• Sonuç bulunamadı

3. HOLLYWOOD BİLİM KURGU SİNEMASINDA

3.5 Çağdaş Hollywood Bilim Kurgu Sineması ve Hipergerçeklik

3.5.2. Çağdaş Hollywood Bilim Kurgu Sineması, Simulation ve

Doksanlı yıllarda, internet, etkileşimli bilgisayar programları ve oyunları gibi sanal birer gerçeklik şeklinde varolan sayısal, hipergerçekçi uzamların gelişmesi, bilim kurgu sinemasında sanal gerçeklik temasının işlendiği bilim kurgu filmlerinin sıklıkla yapılmasına neden olmuştur.

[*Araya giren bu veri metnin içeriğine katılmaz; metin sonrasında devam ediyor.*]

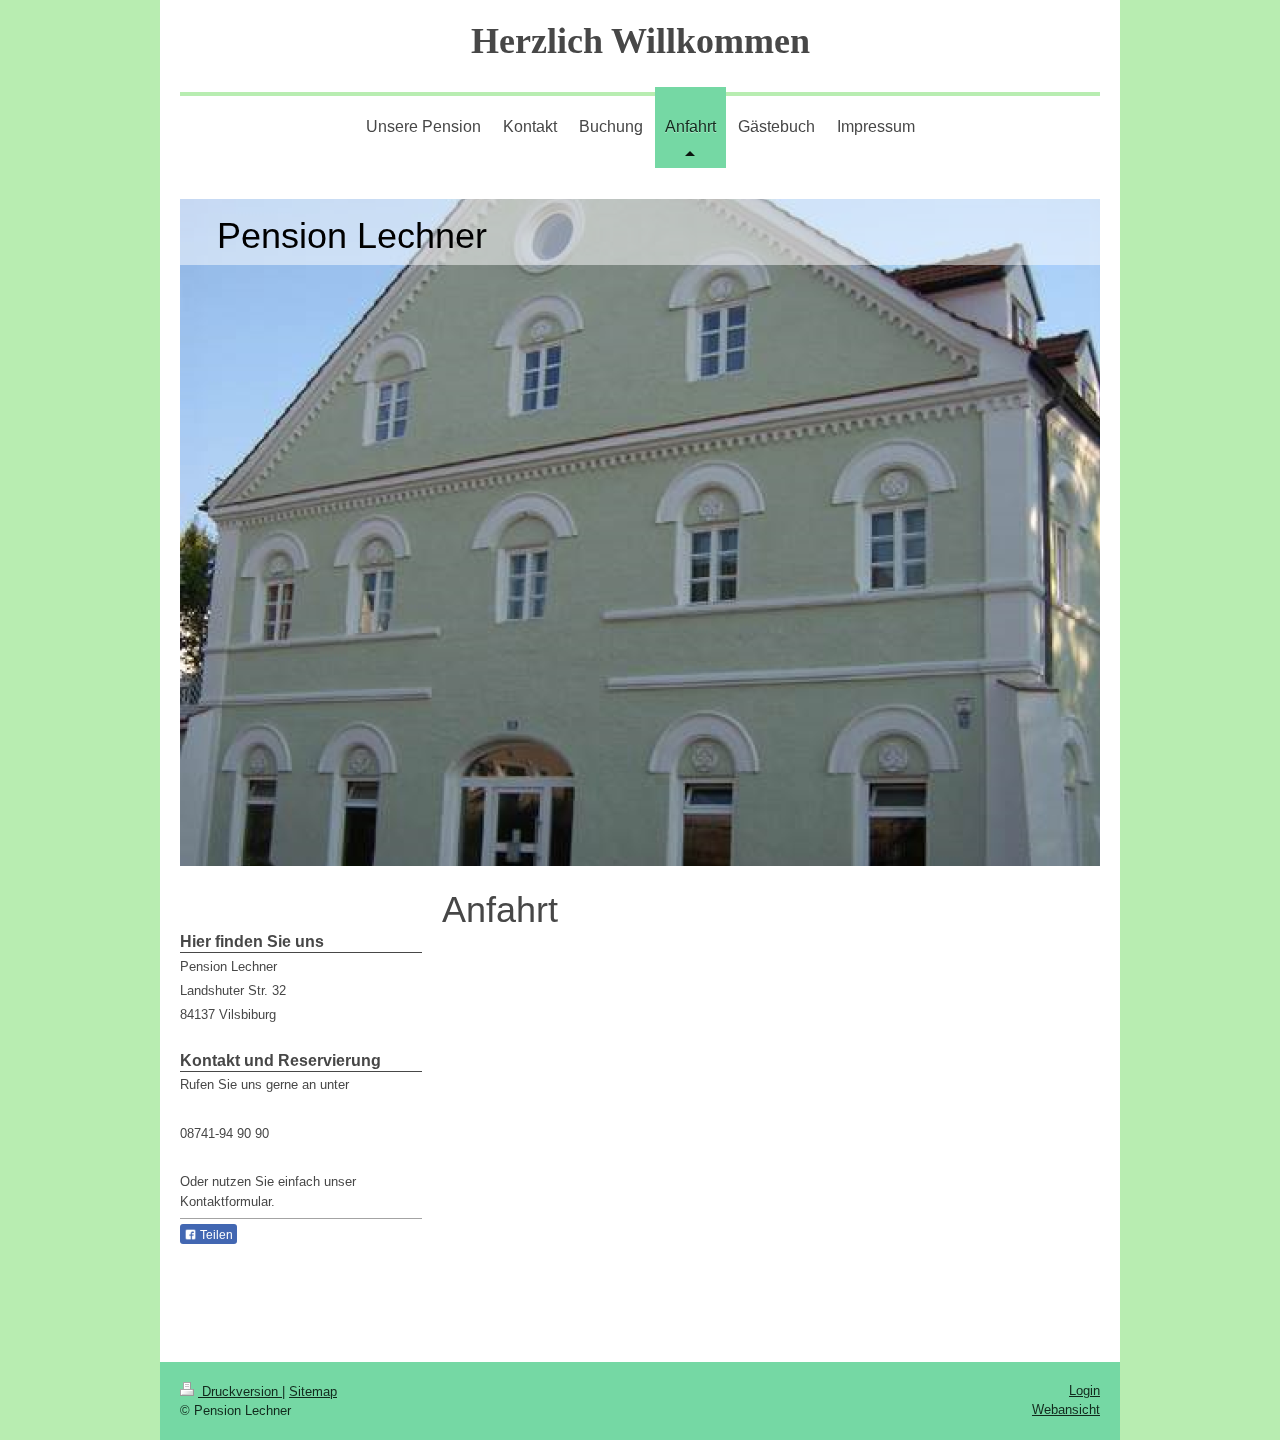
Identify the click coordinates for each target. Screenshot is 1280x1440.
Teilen (215, 1235)
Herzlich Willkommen (640, 41)
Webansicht (1066, 1409)
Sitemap (313, 1391)
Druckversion (240, 1391)
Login (1084, 1390)
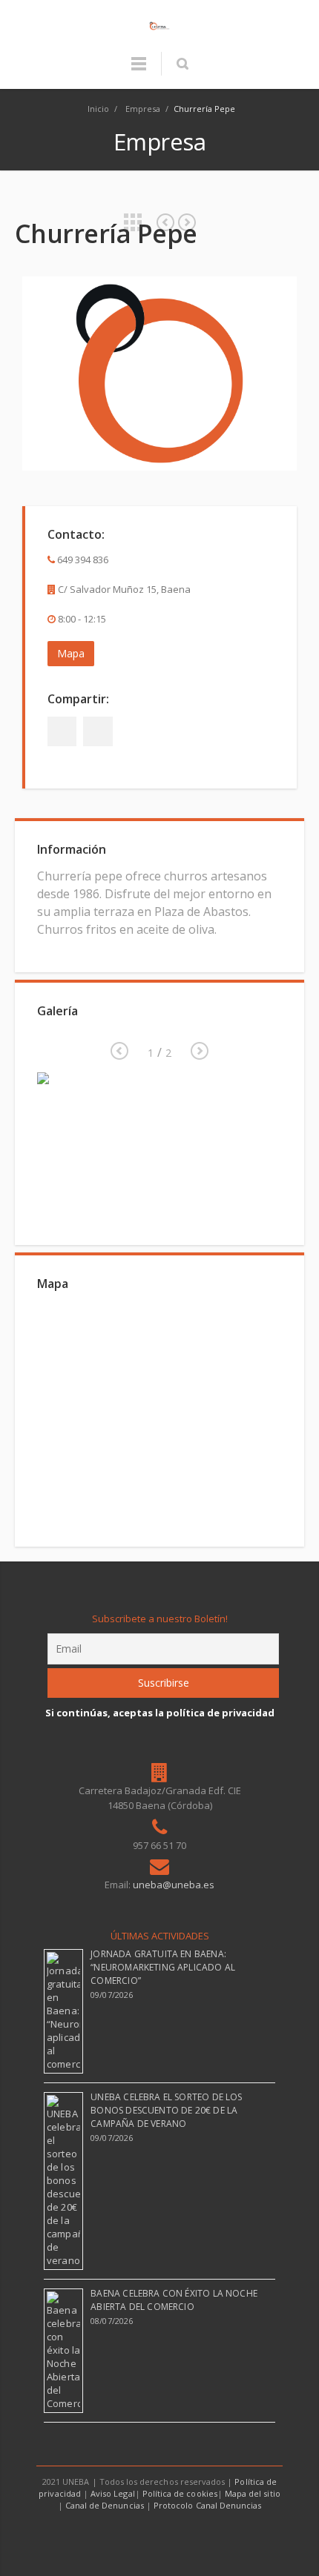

Bu temanın işlendiği filmlerden biri Total Recall’dur (Paul Verhoeven, 1990), (Gerçeğe Çağrı). Filmde, olaylar 2084 yılında geçer.

Satürn, Mars ve diğer gezegenler, yani uzay, insanlar tarafından çoktan fethedilmiştir. Ancak Mars’ta özgürlük yanlılarının başlattığı saldırılar devam etmekte ve Dünyalılar ise bu gelişmeler karşısında her an bir devrim beklentisi içinde yaşamaktadır. Turistik anlamda sanal turların düzenlendiği birer yer haline gelmiş gezegenlere, sanal yolculuk düzenleyen şirketlerden biri de “Recall” dur.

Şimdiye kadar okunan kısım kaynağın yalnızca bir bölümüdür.